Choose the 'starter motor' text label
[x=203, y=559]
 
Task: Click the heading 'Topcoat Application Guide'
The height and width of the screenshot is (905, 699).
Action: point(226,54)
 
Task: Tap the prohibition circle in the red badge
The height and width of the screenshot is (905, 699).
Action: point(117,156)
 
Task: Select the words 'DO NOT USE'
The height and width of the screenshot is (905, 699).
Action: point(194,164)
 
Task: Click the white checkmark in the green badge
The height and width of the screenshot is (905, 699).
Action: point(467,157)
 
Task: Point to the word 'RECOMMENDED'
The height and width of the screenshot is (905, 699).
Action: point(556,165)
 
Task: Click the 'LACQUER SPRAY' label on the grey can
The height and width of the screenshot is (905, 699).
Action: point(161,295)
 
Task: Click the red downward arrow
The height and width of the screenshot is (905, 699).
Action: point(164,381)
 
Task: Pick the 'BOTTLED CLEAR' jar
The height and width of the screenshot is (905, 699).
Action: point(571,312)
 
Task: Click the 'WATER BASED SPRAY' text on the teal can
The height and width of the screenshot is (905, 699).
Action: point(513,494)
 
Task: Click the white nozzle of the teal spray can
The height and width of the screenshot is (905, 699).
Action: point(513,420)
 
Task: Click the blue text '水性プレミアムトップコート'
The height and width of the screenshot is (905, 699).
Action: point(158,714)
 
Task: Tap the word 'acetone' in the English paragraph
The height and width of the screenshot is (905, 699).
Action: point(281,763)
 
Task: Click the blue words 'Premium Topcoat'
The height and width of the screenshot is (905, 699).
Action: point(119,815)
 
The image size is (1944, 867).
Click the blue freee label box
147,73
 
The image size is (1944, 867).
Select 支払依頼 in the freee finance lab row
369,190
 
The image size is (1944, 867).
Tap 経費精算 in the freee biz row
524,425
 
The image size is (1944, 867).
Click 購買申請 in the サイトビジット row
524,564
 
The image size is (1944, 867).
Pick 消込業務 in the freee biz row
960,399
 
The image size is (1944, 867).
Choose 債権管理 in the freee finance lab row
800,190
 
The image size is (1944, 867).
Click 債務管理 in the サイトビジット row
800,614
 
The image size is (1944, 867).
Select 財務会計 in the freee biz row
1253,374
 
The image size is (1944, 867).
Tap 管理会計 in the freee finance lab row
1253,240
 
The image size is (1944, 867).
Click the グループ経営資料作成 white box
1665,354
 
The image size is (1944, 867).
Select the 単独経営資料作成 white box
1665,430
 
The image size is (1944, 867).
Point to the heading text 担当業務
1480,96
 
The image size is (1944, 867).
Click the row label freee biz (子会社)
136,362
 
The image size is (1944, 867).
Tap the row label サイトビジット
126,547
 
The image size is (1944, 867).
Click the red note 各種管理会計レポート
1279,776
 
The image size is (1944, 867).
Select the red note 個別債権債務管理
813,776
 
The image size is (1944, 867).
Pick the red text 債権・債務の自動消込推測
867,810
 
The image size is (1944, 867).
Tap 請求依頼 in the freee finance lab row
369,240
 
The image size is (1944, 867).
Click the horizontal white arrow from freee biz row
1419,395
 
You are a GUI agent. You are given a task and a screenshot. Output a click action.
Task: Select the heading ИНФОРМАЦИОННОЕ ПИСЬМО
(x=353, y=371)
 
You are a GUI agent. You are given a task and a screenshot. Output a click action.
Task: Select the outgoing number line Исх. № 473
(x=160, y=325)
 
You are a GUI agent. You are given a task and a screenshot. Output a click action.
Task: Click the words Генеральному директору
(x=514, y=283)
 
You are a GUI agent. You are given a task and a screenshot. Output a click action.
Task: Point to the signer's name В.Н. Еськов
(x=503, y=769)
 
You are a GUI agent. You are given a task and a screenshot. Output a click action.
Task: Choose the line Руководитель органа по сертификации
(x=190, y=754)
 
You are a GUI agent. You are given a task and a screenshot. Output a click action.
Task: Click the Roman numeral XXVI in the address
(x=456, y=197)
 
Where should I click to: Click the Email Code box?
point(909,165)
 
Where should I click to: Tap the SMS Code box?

────────────────

Please rewrite the lines above, renaming "screenshot" to "page image" everywhere it appears and leaving everything else unchanged.

● Finished answer
Choose the 'starter motor' text label
[x=203, y=559]
 
Task: Click the heading 'Topcoat Application Guide'
The height and width of the page image is (905, 699).
Action: point(226,54)
 
Task: Tap the prohibition circle in the red badge
The height and width of the page image is (905, 699).
Action: point(117,156)
 
Task: Select the words 'DO NOT USE'
The height and width of the page image is (905, 699).
Action: point(194,164)
 
Task: Click the white checkmark in the green badge
The height and width of the page image is (905, 699).
Action: point(467,157)
 
Task: Point to the word 'RECOMMENDED'
The height and width of the page image is (905, 699).
Action: point(556,165)
 
Task: Click the 'LACQUER SPRAY' label on the grey can
The height and width of the page image is (905, 699).
Action: point(161,295)
 
Task: Click the red downward arrow
The height and width of the page image is (905, 699).
Action: point(164,381)
 
Task: Pick the 'BOTTLED CLEAR' jar
The height and width of the page image is (905, 699).
Action: point(571,312)
 
Task: Click the 'WATER BASED SPRAY' text on the teal can
The height and width of the page image is (905, 699).
Action: point(513,494)
 
Task: Click the white nozzle of the teal spray can
The height and width of the page image is (905, 699).
Action: point(513,420)
 
Task: Click the blue text '水性プレミアムトップコート'
The height and width of the page image is (905, 699).
Action: point(158,714)
 
Task: Tap the word 'acetone' in the English paragraph
The height and width of the page image is (905, 699).
Action: point(281,763)
 
Task: Click the blue words 'Premium Topcoat'
The height and width of the page image is (905, 699).
Action: point(119,815)
 
The image size is (1944, 867).
Click the blue freee label box
147,73
 
The image size is (1944, 867).
Select 支払依頼 in the freee finance lab row
369,190
 
The image size is (1944, 867).
Tap 経費精算 in the freee biz row
524,425
 
The image size is (1944, 867).
Click 購買申請 in the サイトビジット row
524,564
 
The image size is (1944, 867).
Pick 消込業務 in the freee biz row
960,399
 
The image size is (1944, 867).
Choose 債権管理 in the freee finance lab row
800,190
 
The image size is (1944, 867).
Click 債務管理 in the サイトビジット row
800,614
 
The image size is (1944, 867).
Select 財務会計 in the freee biz row
1253,374
 
The image size is (1944, 867).
Tap 管理会計 in the freee finance lab row
1253,240
 
The image size is (1944, 867).
Click the グループ経営資料作成 white box
1665,354
 
The image size is (1944, 867).
Select the 単独経営資料作成 white box
1665,430
 
The image size is (1944, 867).
Point to the heading text 担当業務
1480,96
 
The image size is (1944, 867).
Click the row label freee biz (子会社)
136,362
 
The image size is (1944, 867).
Tap the row label サイトビジット
126,547
 
The image size is (1944, 867).
Click the red note 各種管理会計レポート
1279,776
 
The image size is (1944, 867).
Select the red note 個別債権債務管理
813,776
 
The image size is (1944, 867).
Pick the red text 債権・債務の自動消込推測
867,810
 
The image size is (1944, 867).
Tap 請求依頼 in the freee finance lab row
369,240
 
The image size is (1944, 867).
Click the horizontal white arrow from freee biz row
1419,395
 
You are a GUI agent. You are given a task and a page image. Output a click action.
Task: Select the heading ИНФОРМАЦИОННОЕ ПИСЬМО
(x=353, y=371)
 
You are a GUI agent. You are given a task and a page image. Output a click action.
Task: Select the outgoing number line Исх. № 473
(x=160, y=325)
 
You are a GUI agent. You are given a task and a page image. Output a click action.
Task: Click the words Генеральному директору
(x=514, y=283)
 
You are a GUI agent. You are given a task and a page image. Output a click action.
Task: Point to the signer's name В.Н. Еськов
(x=503, y=769)
 
You are a GUI agent. You are given a task and a page image. Output a click action.
Task: Choose the line Руководитель органа по сертификации
(x=190, y=754)
 
You are a GUI agent. You are given a task and a page image. Output a click action.
Task: Click the Roman numeral XXVI in the address
(x=456, y=197)
 
Where should I click to: Click the Email Code box?
point(909,165)
 
Where should I click to: Tap the SMS Code box?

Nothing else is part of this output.